Il faudra désormais passer par Google Maps, en cliquant sur le lien ICI. C'est moins esthétique et largement plus du tout convivial mais «pratique et fonctionnel», à l'image de notre époque pressée et efficace... Tramezzinimag continue de vous recommander ces adresses, beaucoup d'entre vous les connaissent et les apprécient aussi. Nous essaierons autant que faire se peut de tenir cette carte à jour et de l'améliorer. cela rejoint un projet qui nous a longtemps tenu à coeur avec Antoine Lalanne-Desmet d'une carte interactive de la Sérénissime, sonore autant que visuelle, regroupant les lieux préférés de Tramezzinimag, mais aussi des œuvres d'art méconnues ou célèbres, des textes d'auteurs italiens ou français, de la musique, des vidéos... Un gros boulot, mais quand on aime Venise et qu'on veut la montrer dans sa vraie réalité, on ne compte pas n'est-ce pas ?


2 commentaires:

  1. Ses amis ne l’entendront plus raconter son amour de Venise ni expliquer, avec brio et pédagogie, les mécanismes de l’économie mondiale. Gabriel Milési est décédé le 19 mars, sur les bords du Grand Canal, où il vivait depuis plusieurs années, à deux pas de la place Saint-Marc.
    Né à Foix, en 1947, de parents italiens, il était diplômé de Sciences Po Toulouse et de l’École française des attachés de presse. Sa passion de l’information le conduit vite au métier de journaliste. Il commence à France Inter, puis assiste aux dernières heures de L’Aurore, avant d’entrer au service économique du Figaro. En 1981, il retourne à France Inter, où, en 1987, il participe à la création de France Info. Sa chronique quotidienne, « Votre argent », est diffusée simultanément sur les deux stations.
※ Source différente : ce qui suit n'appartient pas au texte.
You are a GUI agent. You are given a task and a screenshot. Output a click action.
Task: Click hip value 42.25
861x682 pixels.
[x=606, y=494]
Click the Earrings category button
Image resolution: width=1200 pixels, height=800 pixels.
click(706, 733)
    En 1988, il quitte Radio France pour Le Quotidien de Paris. Sous la houlette de Philippe Tesson, il devient rédacteur en chef du service économique. Deux ans plus tard, direction Europe 1 pour piloter les services économique et politique. Tous les matins, il fait intervenir « les dix meilleurs économistes de France », selon sa formule. Jamais à court d’idées novatrices, il crée également « Manager », émission dominicale dans laquelle un PDG est interrogé par trois autres PDG.
    Gabriel Milési a publié de nombreux ouvrages : deux biographies de Jacques ­Delors, en 1984 (Belfond) et 1995 (Éditions no 1), Les Nouvelles 200 familles, en 1990 (Belfond), Le Roman de l’euro, en 1998 (Hachette Livre), Les Dynasties du pouvoir de l’argent, en 2011 (Éditions Michel de Maule)…
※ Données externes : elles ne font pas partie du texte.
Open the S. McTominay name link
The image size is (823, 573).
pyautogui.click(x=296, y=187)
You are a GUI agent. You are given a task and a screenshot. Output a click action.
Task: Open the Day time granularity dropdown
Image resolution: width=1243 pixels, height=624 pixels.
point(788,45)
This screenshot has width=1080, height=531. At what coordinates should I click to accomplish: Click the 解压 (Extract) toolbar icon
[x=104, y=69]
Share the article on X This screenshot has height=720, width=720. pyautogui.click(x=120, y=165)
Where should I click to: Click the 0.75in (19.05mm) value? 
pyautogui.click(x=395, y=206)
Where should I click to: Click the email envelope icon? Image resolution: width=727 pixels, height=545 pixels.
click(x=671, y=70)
    Le féru d’économie cachait aussi un passionné d’histoire et de littérature. À Venise, dont il connaissait l’ensemble des quartiers, églises et musées sur le bout des doigts, il avait entamé une carrière d’écrivain. Sortiront de son érudition et de son imagination La Vénitienne de Bonaparte et Venise trahie, en 2013 et 2018 (Éditions Michel de Maule).
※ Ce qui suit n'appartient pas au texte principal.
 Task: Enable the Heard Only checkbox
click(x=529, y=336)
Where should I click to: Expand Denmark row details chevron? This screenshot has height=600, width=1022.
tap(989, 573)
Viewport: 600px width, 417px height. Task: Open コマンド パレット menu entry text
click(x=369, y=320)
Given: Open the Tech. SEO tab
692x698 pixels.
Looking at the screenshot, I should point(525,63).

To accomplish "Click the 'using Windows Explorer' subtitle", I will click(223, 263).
    Sa dernière demeure sera évidemment la Sérénissime, où il reposera auprès de son épouse, Carine Rueff, fille de Jacques Rueff, l’auteur du fameux plan de 1958 et inspirateur du nouveau franc. Il partageait sa vie depuis 20 ans avec Patricia Peruzzi Bothe et sa fille Julie. Gabriel Milési était officier de l’ordre national du Mérite et chevalier de la Légion d’honneur.

    Yves Thréard

    RépondreSupprimer
  2. Merci Yves Thréard pour votre hommage publié dans le Figaro de dimanche dernier. Ceux des lecteurs de Tramezzinimag qui ont lu les livres de Gabriel sur Venise sont comme je le suis, avec vous, triste du départ d'un grand amoureux de Venise, un érudit et un homme de cœur et de passion.